Mikula also said he could not explain why the company has not issued Worker Adjustment and Retraining Notification (WARN) notices to the workforce, as apparently required under federal law.

Messages to RG Steel spokesperson Bette Kovach from The Brew have not been answered.

Mikula also provided information on layoffs at the mill. In the last week of December, 814 union members were placed on layoff. This week, with the hot-mill returning to temporary production, there were more than 400 layoffs.

Next week Mikula said the union expects more than 500 on layoff. The USW represents about 1,800 employees.

“Is it Ever Going to End?”

The current stoppage is eerily similar to the shutdown by Severstal North America, which sold Sparrows Point to RG Steel last March.

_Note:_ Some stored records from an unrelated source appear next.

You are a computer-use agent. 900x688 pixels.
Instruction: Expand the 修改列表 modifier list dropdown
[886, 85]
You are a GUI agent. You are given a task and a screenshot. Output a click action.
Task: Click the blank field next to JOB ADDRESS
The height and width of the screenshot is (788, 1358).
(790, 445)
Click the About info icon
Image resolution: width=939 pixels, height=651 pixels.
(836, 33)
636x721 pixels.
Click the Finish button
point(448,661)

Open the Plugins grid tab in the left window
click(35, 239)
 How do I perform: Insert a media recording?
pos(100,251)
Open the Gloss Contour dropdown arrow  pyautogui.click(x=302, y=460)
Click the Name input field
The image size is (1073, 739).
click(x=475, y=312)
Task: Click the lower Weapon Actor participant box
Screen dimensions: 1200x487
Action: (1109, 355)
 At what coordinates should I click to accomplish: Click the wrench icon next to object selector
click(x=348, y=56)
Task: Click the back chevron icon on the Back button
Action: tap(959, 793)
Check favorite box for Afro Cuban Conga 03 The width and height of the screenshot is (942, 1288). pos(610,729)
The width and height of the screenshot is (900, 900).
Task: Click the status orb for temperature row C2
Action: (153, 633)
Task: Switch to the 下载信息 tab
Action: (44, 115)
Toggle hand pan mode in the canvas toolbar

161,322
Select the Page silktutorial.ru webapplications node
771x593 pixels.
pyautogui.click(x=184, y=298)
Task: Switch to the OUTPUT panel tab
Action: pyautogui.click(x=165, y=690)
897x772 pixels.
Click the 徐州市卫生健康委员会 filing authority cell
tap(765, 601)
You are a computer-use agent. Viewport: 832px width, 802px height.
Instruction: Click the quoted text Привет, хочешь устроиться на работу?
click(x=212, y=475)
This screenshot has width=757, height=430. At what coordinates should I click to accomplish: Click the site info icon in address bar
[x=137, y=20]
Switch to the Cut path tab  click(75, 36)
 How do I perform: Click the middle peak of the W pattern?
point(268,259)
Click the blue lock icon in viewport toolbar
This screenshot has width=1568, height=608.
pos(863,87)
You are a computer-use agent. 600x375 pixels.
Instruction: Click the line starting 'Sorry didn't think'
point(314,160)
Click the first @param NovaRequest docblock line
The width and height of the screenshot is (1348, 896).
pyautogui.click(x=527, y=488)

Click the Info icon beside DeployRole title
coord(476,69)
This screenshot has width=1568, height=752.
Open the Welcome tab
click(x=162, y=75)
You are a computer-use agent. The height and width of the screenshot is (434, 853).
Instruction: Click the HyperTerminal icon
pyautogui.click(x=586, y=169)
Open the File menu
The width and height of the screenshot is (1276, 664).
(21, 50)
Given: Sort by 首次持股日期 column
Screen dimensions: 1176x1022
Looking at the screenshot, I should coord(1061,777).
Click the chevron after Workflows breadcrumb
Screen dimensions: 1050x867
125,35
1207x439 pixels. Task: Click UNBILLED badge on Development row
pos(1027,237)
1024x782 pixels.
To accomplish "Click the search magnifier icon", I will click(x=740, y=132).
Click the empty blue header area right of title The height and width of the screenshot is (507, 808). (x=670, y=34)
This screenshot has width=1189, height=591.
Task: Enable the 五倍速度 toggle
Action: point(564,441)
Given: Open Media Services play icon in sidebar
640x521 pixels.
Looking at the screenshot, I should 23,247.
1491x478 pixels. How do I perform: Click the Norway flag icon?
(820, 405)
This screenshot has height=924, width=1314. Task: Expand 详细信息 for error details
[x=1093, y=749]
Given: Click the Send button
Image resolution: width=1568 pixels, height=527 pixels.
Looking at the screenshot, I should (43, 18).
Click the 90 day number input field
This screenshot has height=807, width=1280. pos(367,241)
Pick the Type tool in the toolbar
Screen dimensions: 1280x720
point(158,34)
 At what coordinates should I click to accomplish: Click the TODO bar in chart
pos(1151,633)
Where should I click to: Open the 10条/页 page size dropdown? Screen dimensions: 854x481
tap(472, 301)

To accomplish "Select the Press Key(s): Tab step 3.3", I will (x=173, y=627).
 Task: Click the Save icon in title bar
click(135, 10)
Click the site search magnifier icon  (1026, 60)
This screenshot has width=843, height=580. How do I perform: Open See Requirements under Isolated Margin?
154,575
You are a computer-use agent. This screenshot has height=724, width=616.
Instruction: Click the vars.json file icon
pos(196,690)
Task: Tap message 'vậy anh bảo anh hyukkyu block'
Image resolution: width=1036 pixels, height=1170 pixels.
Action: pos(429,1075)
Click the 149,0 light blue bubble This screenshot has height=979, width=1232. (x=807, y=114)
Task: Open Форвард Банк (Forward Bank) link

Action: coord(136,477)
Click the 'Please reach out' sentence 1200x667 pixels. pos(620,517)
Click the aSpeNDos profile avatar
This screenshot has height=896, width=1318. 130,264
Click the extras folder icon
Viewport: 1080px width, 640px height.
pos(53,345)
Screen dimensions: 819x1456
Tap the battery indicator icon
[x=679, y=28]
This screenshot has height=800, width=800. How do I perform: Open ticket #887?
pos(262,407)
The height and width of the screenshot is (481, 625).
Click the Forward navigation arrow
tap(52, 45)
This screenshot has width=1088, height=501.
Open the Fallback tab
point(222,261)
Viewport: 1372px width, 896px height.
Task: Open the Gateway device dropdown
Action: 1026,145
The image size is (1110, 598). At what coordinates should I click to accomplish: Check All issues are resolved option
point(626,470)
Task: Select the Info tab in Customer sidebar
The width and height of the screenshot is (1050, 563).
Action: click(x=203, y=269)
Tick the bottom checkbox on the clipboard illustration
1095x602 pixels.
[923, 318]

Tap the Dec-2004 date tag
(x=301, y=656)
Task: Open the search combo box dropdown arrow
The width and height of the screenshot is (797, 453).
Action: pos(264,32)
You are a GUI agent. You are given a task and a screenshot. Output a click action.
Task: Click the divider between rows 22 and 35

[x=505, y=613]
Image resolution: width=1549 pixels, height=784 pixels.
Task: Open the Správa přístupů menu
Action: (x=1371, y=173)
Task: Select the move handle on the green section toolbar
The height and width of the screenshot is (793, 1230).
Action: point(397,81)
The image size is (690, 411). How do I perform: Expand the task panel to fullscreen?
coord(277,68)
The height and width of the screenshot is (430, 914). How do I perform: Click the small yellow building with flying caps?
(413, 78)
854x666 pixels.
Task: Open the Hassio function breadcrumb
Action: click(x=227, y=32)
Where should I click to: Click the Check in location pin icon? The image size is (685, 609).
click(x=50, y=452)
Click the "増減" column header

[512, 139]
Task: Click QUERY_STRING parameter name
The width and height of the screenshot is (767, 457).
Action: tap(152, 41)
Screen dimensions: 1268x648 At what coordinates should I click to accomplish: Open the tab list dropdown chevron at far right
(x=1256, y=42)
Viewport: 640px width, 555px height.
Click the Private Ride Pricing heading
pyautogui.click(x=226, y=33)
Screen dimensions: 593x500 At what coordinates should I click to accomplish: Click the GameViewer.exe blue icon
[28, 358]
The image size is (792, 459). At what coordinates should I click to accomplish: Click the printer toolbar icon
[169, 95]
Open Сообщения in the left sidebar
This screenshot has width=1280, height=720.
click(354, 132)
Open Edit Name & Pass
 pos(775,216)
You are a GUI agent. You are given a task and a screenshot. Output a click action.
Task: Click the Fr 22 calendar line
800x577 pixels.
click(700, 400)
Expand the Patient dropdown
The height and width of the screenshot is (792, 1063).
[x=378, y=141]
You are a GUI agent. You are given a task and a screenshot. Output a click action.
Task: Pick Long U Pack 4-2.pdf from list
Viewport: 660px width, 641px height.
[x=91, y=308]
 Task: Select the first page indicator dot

For six months in late 2010 and early 2011, steelmaking was closed, but steel slabs – supplied by other Severstal mills – were used to meet customer orders. Sparrows Point is the only integrated steel mill in the Northeast and is one of the country’s major suppliers of tinplate and galvanized sheet steel for the container, consumer products and construction industries.

Baltimore County Executive Kamenetz today announced that the division of workforce development will host an “expo” at the union hall next Thursday (Jan. 12) to provide steelworkers with information on emergency aid for families, house foreclosure prevention, unemployment insurance and career development.

State Sen. Norman R. Stone, who attended today’s meeting, said local government is trying to help steelworkers get through another period of hardship.

Stone spoke of the Point’s succession of owners since Bethlehem Steel Corp. went bankrupt in 2001.

And he expressed a thought no doubt on many minds in the union hall: “Is it ever going to end?”